Vietnamcaves.com

Medical report

 
Caving in Quang Binh province in Vietnam puts the expeditioner at increased risk of accident or injury. Although the base camp in Son trach is in a thriving small town with good road links to major towns with hospital facilities, the working area for the expedition is remote and harsh country. The quick response of a rescue team and helicopter rescue from remote valleys is very definitely a thing of the future in Vietnam. With this in mind the expedition realised that self sufficiency would need to be the name of the game and organised its medical and first aid equipment and personnel with this in mind.
The team was strong on rescue experienced cavers with underground rescue controllers from British cave rescue bodies present. Added to these skills the expedition members included several people with first aid skill and one registered nurse. There was no doctor on the team but arrangements had been made for phone consultation with a UK GP with cave rescue experience. Reliable phone coverage, however, was not available in most of the working areas.
The medical equipment was gathered together in the UK and organised with two things in mind, injury or illness. The objective dangers of expedition caving do not need great mention here. Suffice to say Quang Binh caves are remote, sharp, often loose, and often involve lengthy swims. This year’s trip saw the exploration of vertical systems also. The fist aid gathered to cover injury whilst exploring these caves included gear for fixing wounds, dealing with pain, and covering the onset of potential infection on the grounds that evacuation to a medical facility would be lengthy. Added to the risk of caving injury, being in remote tropical rainforest brings medical risks including illness, malaria being just one of the potential problems, insect stings and bites and infection, the list goes on. To cover as much as possible within the skill levels of the team, the expedition gathered a small pharmacy of medications including antibiotics, malarial treatment and diagnostic kits, treatment for severe allergy and anaphylaxis and anti anxiolytics.

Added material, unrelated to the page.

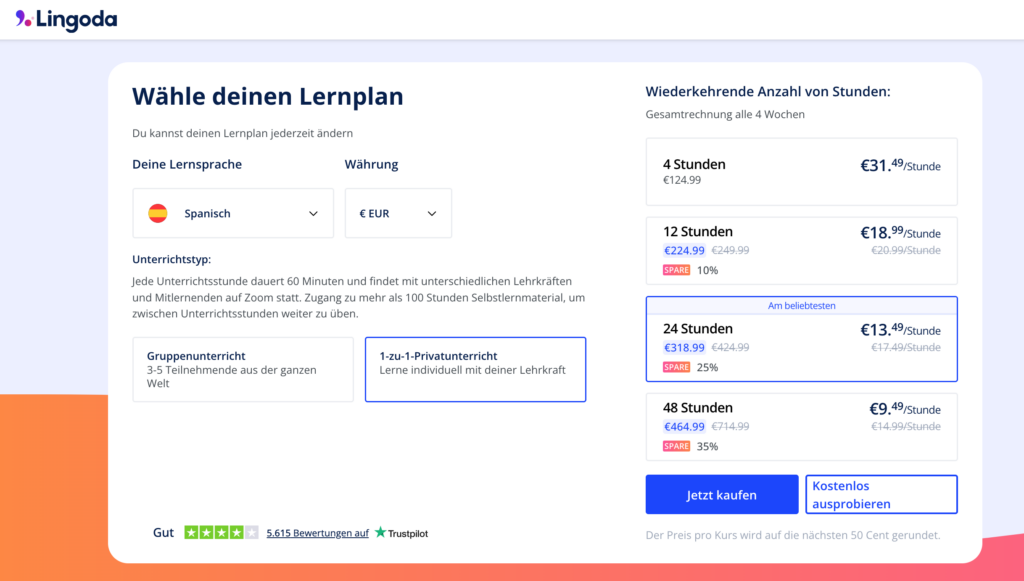Click the Kostenlos ausprobieren button
The image size is (1024, 581).
pos(880,494)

The next problem was how to organise the kit.
This was done by having 3 fairly comprehensive kits designed for field use, these included the equipment alluded to above. The physical size of these kits (a waterproof “Darren” drum) made them impractical to take underground but very practical to have at a jungle camp. Underground kits were much more basic and packed into small nalgene bottles that people would actually take underground with them. Back in Son Trach was a base camp kit with IV sets for fluid resuscitation in case of severe problems and a stock of medical expendables.
To cover the fact that few people had extensive medical knowledge, each field kit included very clear and concise instruction on the uses of the medications written for us by a UK GP. We also carried at base, the excellent RGS Expedition Medicine Edited by David Warrell and Sarah Anderson 2nd edition 2002.With the preparation done, and the caving started, it was not long before casualties started coming in! Fortunately there were no serious injuries or illnesses but few people escaped some sort of medical or first aid problem. There were, of course, the near misses which are best discussed amongst mates over a beer or two!
Starting with injury, we had a caver suffer a very deep laceration to the base of the little finger, down to the bone and extending laterally, done by stumbling onto a razor sharp limestone block The victim was given great first aid by one of the jungle guides (cold weak tea to wash out the wound, the tea of course having been well boiled before being bottled for the jungle trek) and needed wound toileting and deep suturing on returning later that day to Son Trach., plus a precautionary course of antibiotics. Another unfortunate caver had a stal curtain break and fall onto his hand causing a small deep cut that was patched up with steri-strips. The same person took a fall, causing extensive bruising and minor laceration to his bicep. He sounds unlucky, but the fall could have been much worse as he landed on his back on a sharp ridge after a 10 foot fall but the big tackle sack he was wearing took the impact.
An over-social session with the jungle porters and their rice wine saw a fall from a hammock and a minor, if messy, head injury.
An innocuous move whilst caving put one man out of action for a week with lumbar spasm and pain.
Added to the injury list, most cavers suffered minor bumps and bruises and aches and pains associated with the nature of the trip and the high average age of caver.
Illness wise, minor complaints took a toll but there were no major worries. There were 4 cases of gastritis with severe vomiting that resolved in 48 hrs or so, one chest infection requiring antibiotic cover, 2 cases of fungal foot infection, one severe enough to prevent caving for 3 days. One unlucky caver developed moderately extensive rashes on each trip into the forest, possibly sweat rashes rather than allergies but frustrating and itchy none the less.
Everyone had their share of scratches, leech and insect bites but it was notable that there were none that developed into anything other than minor skin infection. Possibly this is a happy side effect of the team taking doxycycline as malaria prophylaxis.
Overall there was enough going on medically to cause ongoing interest and minor disruption of the caving plans. Fortunately most of this was minor in nature and should leave no lasting problems, although there will be a few scars.
One of the reasons that the issues that arose did not cause greater problems was the prior planning that went into the medical kit. To this end thanks go to Drs Angela Hare and John Burton for their input.